Efectivamente, los guerreros se acercaban sobre sus tharlariones en una larga procesión. El sol que caía sobre las Llanuras de las Mil Estacas se reflejaba en sus cascos, en sus largas lanzas de tharlarión y en los repujados del metal de sus escudos ovalados, tan diferentes a los escudos redondos que se emplean en la mayoría de las ciudades goreanas. Podía oír retumbar a los dos tambores de tharlarión, que como el latido de un corazón, iban marcando la cadencia de la marcha. Tras los tharlariones caminaban otros hombres de armas, a los que seguían algunos ciudadanos de Turia y también buhoneros y músicos, todos ellos atraídos por los juegos.
En las mismas alturas de las murallas de Turia podía distinguir el ondear de las banderas y pendones. Sobre esas murallas se veía a mucha gente, y supongo que muchos usarían las largas lentes de la Casta de los Constructores para observar el terreno de la contienda.

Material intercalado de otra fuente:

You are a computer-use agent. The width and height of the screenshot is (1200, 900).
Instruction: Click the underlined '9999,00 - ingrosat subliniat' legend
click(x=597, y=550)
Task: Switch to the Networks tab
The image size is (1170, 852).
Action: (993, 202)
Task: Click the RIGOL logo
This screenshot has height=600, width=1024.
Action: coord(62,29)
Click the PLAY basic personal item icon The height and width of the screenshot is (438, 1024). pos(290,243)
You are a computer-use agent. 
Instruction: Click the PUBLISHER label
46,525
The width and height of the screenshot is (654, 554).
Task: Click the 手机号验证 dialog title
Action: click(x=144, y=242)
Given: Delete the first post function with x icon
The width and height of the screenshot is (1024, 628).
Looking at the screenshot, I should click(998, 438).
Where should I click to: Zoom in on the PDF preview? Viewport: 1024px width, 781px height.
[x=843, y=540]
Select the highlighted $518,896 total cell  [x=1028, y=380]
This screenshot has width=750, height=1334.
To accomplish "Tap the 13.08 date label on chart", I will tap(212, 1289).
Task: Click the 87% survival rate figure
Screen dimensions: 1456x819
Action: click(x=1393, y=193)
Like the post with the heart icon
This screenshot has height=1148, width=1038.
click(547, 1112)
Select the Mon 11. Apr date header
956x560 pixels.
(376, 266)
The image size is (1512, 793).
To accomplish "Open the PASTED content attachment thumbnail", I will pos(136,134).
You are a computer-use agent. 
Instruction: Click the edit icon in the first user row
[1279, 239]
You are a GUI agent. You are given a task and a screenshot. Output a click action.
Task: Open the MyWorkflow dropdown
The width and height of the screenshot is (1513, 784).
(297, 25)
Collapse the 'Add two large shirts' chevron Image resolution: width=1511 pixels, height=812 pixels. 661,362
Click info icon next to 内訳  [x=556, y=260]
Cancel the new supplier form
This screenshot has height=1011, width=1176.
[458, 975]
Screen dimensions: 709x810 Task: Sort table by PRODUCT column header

Los guerreros de Turia extendieron su formación disponiéndose a lo largo de la línea de estacas. Finalmente cubrieron la misma distancia que éstas en una fila de cuatro o cinco hombres. En ese momento se detuvieron, y tan pronto como lograron apaciguar a sus centenares de pesados tharlariones para ponerlos en la formación correcta, una lanza empenachada se inclinó, y los tambores hicieron una señal. Inmediatamente bajaron las lanzas todos los jinetes turianos, y con un grito hicieron que aquellas hordas de tharlariones se lanzaran a correr, gruñendo y silbando, en nuestra dirección, mientras la cadencia de los tambores aumentaba.
—¡Traición! —grité.
Sabía que no había nada viviente sobre la superficie de Gor que pudiese resistir el impacto de una carga de tharlariones.
Elizabeth Cardwell se puso a gritar y ocultó la cara en las manos.
Observé con sorpresa que los guerreros de los Pueblos del Carro no le prestaban demasiada atención a la avalancha bestial que se nos estaba echando encima. Algunos incluso seguían regateando con los buhoneros, y otros continuaban con sus charlas.
Hice girar a mi kaiila en busca de Elizabeth Cardwell. Si permanecía en pie sobre aquel terreno, lo más probable era que la matasen antes de que la carga de tharlariones hubiese cruzado nuestra línea de estacas. La vi derecha frente a los tharlariones que se acercaban, con las manos tapándole la cara y como paralizada por el terror. Me incliné sobre mi silla e hice que mi kaiila avanzara un poco para recoger a la muchacha y subirla a mi montura. Así, por lo menos podríamos intentar escapar.
—¿Traición? —preguntó Kamchak, incrédulo.
Volví a incorporarme y vi que las líneas de lanceros detenían violentamente a los tharlariones en su loca carrera, con lo que esos grandes animales desgarraban la superficie del terreno entre silbidos y gritos. Finalmente quedaron parados a unos quince metros por detrás de su línea de estacas.
—No ha sido más que una broma turiana —dijo Kamchak—. Valoran estos juegos tanto como nosotros, y no cometerían la tontería de echarlos a perder.